Task to complete: Count the lines in the entries below that contain the string "Google", and reply with only that number.

Supplied entries:
════════════════

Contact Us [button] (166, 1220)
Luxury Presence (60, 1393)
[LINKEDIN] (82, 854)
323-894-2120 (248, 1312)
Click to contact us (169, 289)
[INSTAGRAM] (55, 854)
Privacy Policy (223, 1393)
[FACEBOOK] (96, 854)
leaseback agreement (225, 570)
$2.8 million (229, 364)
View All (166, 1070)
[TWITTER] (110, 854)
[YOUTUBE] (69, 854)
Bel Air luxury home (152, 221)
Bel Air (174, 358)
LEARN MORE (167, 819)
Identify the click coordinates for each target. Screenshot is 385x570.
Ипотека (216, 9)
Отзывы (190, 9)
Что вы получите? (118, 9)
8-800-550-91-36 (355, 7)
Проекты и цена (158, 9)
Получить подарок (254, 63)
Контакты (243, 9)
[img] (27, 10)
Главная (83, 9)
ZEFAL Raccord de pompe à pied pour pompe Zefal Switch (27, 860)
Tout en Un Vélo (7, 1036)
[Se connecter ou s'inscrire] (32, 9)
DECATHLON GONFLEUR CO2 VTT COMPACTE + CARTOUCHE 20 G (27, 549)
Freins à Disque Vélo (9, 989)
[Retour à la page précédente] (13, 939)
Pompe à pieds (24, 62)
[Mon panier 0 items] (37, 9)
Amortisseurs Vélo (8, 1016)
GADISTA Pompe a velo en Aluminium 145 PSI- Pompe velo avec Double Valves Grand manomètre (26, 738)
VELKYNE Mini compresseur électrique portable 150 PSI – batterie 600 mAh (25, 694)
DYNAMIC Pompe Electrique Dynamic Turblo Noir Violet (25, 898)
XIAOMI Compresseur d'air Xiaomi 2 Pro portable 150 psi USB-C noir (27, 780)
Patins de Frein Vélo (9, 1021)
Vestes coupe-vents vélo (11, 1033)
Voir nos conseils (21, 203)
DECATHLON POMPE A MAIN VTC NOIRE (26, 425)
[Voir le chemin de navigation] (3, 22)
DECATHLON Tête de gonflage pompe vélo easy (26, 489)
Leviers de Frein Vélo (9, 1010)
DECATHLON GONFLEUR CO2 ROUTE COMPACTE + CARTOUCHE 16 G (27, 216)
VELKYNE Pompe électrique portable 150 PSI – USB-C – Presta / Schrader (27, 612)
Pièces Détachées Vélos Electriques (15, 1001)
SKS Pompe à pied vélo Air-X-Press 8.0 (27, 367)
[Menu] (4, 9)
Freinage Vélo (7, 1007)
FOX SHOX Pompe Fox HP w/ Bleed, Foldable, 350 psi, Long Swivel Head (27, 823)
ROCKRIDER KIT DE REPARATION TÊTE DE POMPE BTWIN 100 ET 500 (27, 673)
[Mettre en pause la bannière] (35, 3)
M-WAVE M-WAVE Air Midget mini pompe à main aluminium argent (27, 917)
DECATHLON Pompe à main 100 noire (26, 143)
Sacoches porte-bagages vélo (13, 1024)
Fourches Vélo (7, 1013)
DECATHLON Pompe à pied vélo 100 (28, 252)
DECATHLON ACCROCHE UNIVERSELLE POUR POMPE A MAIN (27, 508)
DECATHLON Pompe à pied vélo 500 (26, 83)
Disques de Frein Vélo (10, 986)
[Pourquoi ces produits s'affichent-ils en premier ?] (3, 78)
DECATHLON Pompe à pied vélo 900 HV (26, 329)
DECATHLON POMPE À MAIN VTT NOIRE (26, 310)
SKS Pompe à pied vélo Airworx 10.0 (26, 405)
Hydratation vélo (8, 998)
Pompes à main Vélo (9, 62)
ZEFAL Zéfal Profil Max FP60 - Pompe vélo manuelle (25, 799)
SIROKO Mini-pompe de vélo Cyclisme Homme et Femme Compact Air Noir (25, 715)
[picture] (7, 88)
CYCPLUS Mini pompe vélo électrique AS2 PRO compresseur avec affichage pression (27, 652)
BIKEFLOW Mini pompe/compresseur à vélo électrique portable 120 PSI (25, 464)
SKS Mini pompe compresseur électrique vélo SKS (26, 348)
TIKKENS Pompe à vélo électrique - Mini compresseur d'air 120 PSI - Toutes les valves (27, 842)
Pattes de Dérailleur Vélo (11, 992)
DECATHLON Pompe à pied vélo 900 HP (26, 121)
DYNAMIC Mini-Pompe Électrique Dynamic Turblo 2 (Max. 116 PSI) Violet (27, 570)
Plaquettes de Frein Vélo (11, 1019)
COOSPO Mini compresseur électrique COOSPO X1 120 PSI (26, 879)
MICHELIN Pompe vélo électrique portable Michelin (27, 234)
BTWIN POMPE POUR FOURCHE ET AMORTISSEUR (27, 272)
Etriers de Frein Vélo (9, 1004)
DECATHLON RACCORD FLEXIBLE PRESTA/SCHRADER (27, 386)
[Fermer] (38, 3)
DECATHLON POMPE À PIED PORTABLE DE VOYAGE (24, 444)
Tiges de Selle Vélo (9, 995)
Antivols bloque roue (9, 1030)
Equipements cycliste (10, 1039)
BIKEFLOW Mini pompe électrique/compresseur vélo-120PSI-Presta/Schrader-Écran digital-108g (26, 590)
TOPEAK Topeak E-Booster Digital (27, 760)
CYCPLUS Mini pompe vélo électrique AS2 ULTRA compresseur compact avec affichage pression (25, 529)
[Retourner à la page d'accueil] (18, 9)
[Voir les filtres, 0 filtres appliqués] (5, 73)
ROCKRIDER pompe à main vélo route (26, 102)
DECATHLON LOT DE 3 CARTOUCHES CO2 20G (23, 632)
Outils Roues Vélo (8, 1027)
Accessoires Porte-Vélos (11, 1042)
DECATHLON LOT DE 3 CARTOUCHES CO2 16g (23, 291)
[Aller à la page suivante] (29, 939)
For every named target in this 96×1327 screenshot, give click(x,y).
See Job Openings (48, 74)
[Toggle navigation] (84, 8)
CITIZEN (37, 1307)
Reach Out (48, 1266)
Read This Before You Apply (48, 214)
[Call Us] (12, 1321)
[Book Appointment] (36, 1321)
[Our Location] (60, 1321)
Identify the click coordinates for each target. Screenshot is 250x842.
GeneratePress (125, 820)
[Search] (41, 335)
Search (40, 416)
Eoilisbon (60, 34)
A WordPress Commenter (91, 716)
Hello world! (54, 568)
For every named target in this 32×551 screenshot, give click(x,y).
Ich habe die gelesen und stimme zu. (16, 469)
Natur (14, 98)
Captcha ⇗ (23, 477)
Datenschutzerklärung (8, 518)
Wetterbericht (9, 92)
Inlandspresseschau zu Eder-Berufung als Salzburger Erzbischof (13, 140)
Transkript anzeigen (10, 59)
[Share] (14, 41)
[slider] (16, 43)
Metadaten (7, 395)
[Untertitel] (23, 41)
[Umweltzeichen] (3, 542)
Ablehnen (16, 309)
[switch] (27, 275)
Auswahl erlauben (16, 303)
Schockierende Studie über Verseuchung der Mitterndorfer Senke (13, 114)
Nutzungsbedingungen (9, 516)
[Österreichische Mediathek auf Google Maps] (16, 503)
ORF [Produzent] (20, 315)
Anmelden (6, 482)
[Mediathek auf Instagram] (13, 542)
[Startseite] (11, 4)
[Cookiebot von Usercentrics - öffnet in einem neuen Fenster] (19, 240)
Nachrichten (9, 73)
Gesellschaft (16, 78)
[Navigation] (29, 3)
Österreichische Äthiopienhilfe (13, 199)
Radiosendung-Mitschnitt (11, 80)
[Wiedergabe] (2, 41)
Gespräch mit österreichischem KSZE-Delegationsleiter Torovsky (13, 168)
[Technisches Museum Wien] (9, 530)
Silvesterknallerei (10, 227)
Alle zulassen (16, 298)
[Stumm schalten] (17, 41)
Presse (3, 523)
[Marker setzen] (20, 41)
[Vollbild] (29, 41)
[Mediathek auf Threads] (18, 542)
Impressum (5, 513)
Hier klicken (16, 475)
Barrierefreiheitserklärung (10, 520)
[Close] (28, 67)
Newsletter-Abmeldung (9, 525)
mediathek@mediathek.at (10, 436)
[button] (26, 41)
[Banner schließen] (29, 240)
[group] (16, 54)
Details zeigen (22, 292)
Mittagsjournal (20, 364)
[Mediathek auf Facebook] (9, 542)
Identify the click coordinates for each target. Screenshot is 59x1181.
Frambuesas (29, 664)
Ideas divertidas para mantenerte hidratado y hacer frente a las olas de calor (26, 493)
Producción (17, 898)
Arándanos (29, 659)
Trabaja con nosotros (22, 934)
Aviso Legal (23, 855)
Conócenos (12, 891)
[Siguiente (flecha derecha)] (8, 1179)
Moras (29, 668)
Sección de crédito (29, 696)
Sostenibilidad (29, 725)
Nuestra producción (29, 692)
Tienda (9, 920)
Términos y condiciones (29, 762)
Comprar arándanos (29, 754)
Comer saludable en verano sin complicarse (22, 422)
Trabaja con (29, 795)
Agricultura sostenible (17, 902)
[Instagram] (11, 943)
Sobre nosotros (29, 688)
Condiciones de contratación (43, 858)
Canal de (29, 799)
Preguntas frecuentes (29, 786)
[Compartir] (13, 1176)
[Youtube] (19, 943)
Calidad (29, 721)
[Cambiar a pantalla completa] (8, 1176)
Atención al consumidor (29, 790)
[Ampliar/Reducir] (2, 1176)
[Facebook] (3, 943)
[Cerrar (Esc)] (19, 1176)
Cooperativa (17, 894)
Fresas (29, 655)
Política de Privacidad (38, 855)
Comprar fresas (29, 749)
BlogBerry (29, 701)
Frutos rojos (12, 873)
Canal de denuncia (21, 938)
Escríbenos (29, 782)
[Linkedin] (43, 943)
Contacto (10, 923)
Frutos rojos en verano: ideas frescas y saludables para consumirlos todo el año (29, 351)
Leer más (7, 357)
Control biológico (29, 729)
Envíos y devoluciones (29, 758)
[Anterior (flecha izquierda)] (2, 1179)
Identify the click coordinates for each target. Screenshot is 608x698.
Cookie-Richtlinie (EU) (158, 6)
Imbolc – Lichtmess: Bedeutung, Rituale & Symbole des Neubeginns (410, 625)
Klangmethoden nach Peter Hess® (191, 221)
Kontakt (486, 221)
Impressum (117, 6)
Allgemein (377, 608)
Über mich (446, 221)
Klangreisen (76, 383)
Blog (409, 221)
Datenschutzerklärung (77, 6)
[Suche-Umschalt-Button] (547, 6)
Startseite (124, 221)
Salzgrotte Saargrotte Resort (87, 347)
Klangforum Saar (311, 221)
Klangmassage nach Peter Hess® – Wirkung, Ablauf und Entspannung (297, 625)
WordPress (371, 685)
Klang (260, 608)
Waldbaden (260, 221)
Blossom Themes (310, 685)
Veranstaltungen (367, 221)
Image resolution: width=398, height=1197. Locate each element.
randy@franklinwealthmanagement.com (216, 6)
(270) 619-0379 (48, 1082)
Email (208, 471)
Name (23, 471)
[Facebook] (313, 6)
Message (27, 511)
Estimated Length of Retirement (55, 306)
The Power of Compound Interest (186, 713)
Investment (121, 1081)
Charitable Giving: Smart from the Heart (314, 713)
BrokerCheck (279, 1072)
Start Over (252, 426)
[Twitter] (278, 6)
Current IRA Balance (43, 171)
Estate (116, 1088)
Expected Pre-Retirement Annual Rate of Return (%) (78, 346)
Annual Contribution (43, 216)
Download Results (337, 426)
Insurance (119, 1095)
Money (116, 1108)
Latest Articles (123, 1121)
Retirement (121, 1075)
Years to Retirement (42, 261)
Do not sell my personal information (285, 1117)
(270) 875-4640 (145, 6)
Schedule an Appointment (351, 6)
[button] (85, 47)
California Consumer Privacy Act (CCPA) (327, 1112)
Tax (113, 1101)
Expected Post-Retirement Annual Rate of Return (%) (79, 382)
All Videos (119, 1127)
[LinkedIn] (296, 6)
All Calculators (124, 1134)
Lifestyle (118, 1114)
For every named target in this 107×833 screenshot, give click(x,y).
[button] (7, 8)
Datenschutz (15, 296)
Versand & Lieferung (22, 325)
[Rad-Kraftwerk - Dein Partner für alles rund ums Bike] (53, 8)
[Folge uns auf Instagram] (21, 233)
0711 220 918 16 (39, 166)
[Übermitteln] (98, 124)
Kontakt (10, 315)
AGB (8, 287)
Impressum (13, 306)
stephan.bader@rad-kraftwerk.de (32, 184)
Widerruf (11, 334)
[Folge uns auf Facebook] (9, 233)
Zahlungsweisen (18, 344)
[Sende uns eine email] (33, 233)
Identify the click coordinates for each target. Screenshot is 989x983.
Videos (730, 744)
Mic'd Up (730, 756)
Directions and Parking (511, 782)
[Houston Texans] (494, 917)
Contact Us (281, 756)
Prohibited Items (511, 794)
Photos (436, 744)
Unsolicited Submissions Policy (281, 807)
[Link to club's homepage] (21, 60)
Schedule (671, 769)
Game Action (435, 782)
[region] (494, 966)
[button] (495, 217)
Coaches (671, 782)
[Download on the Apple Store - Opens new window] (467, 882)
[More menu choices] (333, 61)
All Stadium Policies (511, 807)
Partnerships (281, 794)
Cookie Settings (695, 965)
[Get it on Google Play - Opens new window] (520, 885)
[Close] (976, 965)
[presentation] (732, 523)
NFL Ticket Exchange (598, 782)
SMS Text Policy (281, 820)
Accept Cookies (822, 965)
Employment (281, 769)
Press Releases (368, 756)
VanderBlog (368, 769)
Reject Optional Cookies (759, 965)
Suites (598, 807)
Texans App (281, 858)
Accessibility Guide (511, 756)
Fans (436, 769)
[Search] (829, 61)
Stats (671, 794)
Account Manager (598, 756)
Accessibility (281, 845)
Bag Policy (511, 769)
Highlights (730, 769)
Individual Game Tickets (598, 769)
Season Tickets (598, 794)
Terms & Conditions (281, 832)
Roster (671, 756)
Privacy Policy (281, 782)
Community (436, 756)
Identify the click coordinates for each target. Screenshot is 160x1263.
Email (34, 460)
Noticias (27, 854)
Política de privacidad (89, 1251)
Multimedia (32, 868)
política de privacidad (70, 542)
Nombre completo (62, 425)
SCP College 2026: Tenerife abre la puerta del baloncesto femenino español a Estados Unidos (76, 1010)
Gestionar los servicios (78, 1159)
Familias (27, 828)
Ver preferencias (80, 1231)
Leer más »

════════════════

Right answer: 2